**Work required**
Copy out each line of the data that includes the string "agent".

**Records**

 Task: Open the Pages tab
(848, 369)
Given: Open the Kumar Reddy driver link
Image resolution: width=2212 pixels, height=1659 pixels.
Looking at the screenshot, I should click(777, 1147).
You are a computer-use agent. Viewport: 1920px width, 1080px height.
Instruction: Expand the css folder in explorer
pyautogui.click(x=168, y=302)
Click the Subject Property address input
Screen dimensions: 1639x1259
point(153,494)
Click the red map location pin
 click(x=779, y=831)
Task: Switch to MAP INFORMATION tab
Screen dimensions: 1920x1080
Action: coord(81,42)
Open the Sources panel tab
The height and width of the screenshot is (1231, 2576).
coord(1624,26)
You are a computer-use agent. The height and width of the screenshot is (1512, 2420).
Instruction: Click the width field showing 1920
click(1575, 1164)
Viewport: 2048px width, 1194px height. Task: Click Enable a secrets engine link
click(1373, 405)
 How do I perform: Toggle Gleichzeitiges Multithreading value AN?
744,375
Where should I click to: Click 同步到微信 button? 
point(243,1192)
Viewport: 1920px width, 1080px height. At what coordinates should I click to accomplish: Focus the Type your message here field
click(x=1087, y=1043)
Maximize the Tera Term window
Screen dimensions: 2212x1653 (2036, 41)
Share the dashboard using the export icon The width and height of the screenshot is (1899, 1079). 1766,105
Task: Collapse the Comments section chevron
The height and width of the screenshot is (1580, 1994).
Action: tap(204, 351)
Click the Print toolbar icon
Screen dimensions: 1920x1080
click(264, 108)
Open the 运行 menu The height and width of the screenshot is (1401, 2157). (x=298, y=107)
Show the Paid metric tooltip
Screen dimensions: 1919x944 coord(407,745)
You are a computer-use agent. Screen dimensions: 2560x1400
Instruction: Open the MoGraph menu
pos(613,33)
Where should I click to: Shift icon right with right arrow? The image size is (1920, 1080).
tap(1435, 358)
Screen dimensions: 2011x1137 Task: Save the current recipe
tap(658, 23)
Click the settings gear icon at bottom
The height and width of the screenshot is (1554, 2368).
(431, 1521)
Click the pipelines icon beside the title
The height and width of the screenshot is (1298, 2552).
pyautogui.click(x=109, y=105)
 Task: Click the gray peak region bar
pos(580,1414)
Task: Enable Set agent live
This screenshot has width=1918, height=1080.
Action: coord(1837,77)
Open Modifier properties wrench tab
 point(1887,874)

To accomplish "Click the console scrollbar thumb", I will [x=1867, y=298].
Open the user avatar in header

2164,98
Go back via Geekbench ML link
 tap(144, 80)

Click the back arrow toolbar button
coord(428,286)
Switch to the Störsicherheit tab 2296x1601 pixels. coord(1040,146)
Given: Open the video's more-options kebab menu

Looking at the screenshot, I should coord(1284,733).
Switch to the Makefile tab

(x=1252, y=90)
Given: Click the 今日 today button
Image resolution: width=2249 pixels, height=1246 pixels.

**Solution**
You are a computer-use agent. Viewport: 1920px width, 1080px height.
You are a computer-use agent. The height and width of the screenshot is (1512, 2420).
You are a computer-use agent. Screen dimensions: 2560x1400
Task: Enable Set agent live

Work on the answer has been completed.